◆ DATA TO EXAMINE ◆
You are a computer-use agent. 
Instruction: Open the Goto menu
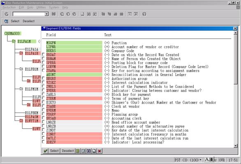(x=30, y=7)
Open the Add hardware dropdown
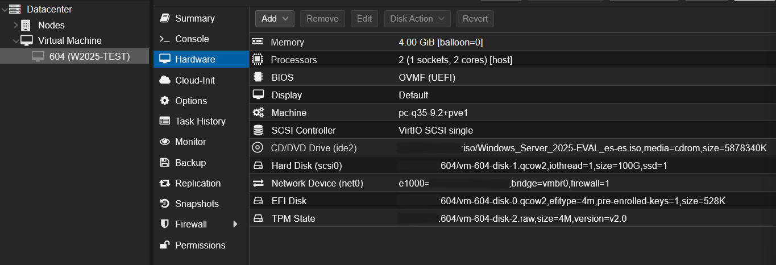Image resolution: width=776 pixels, height=265 pixels. click(x=275, y=19)
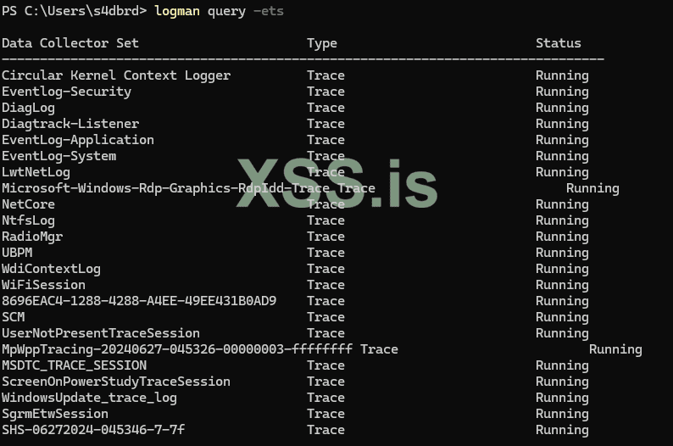Viewport: 673px width, 446px height.
Task: Select the 'Circular Kernel Context Logger' entry
Action: pos(116,75)
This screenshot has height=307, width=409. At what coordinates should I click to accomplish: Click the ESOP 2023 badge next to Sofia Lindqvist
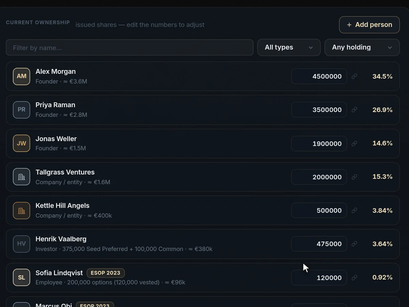click(106, 273)
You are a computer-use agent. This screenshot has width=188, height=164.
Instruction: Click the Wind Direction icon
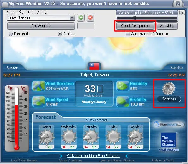coord(39,86)
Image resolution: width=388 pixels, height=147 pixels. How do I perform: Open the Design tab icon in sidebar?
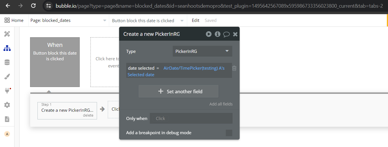(x=7, y=34)
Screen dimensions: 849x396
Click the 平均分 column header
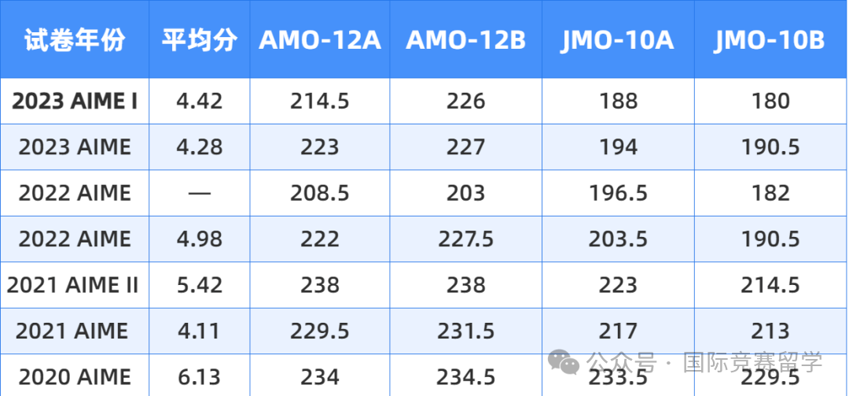199,39
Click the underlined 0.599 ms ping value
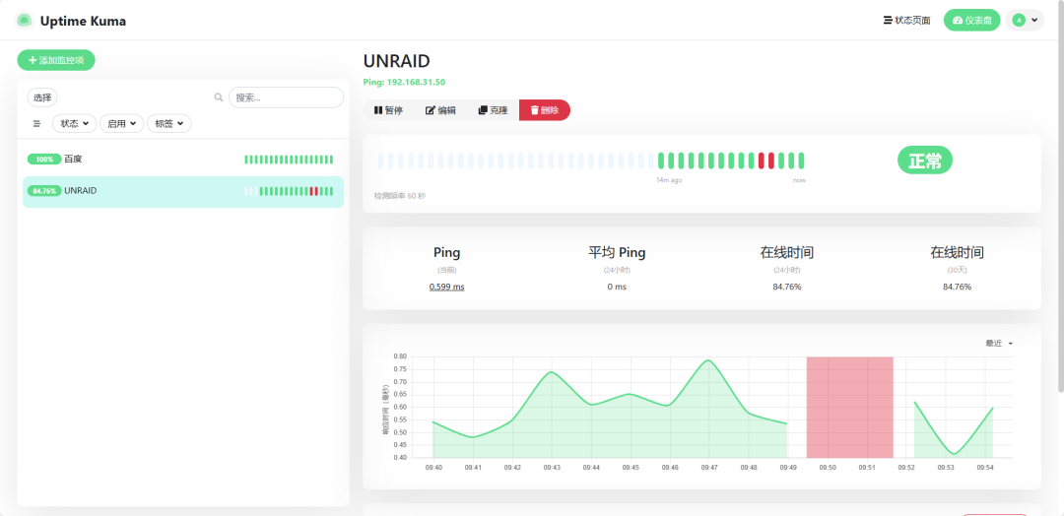Screen dimensions: 1064x516 [446, 287]
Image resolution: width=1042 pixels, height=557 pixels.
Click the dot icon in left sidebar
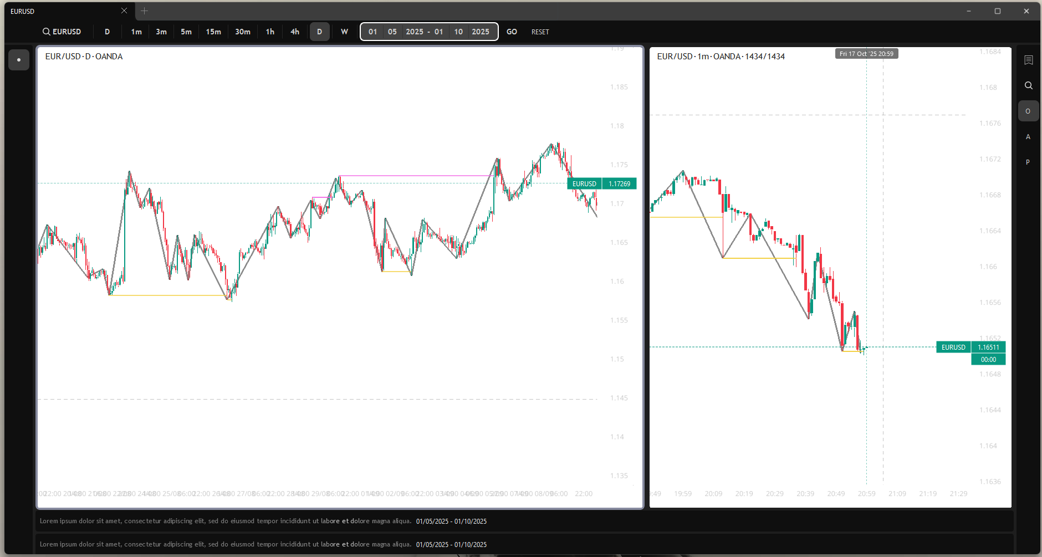19,60
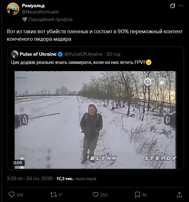The height and width of the screenshot is (202, 189).
Task: Click the parody mask icon
Action: tap(24, 19)
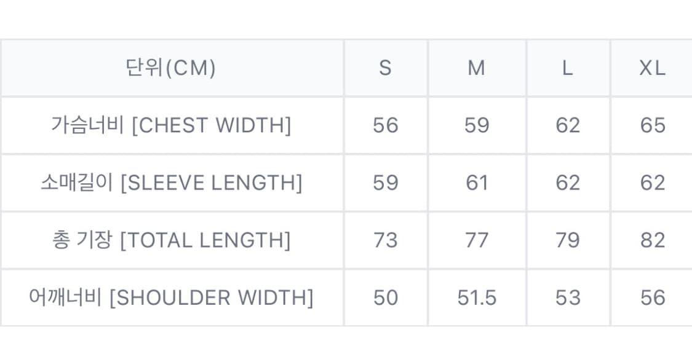The height and width of the screenshot is (354, 692).
Task: Click the L size column header
Action: (567, 68)
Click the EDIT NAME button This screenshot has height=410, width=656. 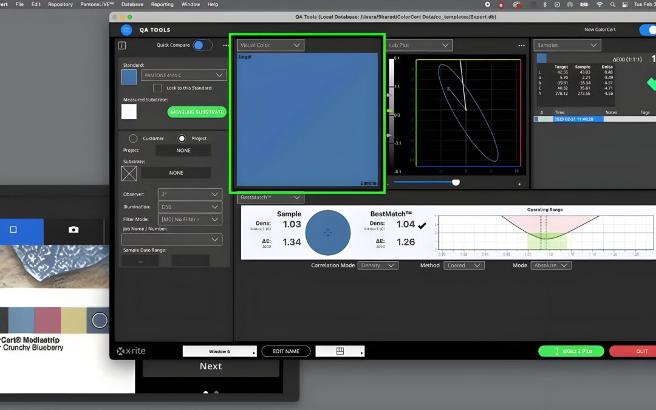point(285,351)
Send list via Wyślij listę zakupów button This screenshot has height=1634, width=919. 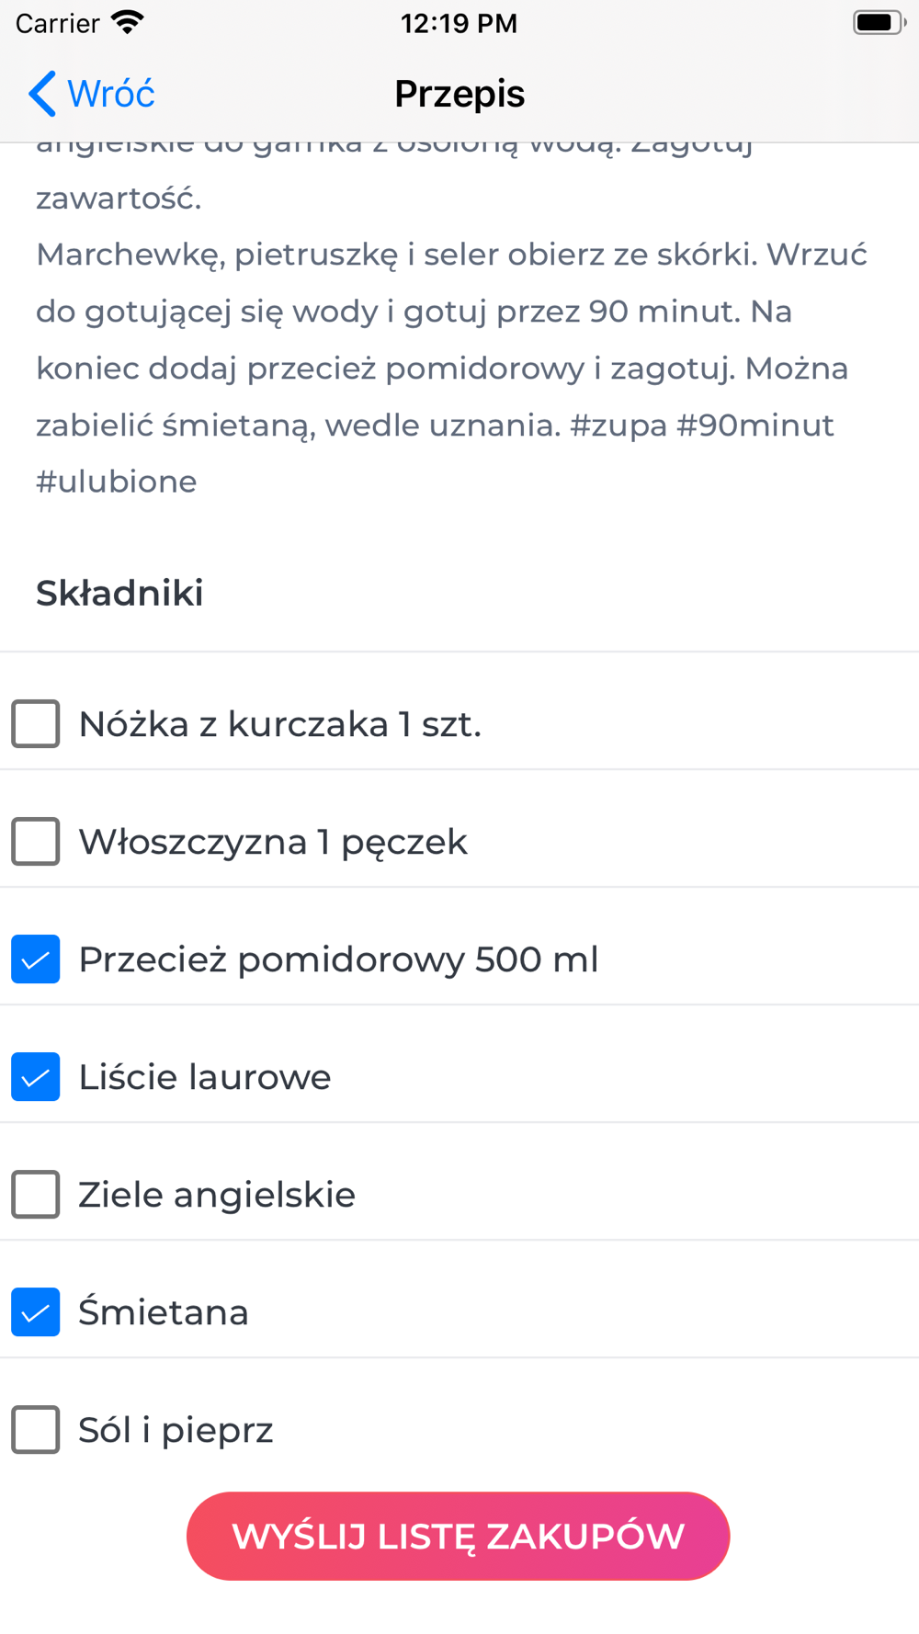point(458,1536)
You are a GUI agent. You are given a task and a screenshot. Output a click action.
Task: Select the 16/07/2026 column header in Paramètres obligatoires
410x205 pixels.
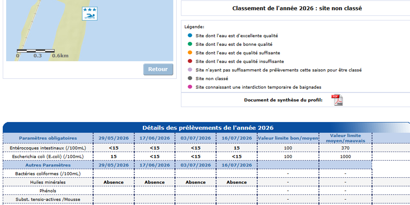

◆ PROBLEM STATEMENT ◆
Within the records, filter for lines that contain the word "computer" and show each one.

◆ EXPECTED OUTPUT ◆
You are a computer-use agent. 
You are a computer-use agent. This screenshot has width=188, height=164.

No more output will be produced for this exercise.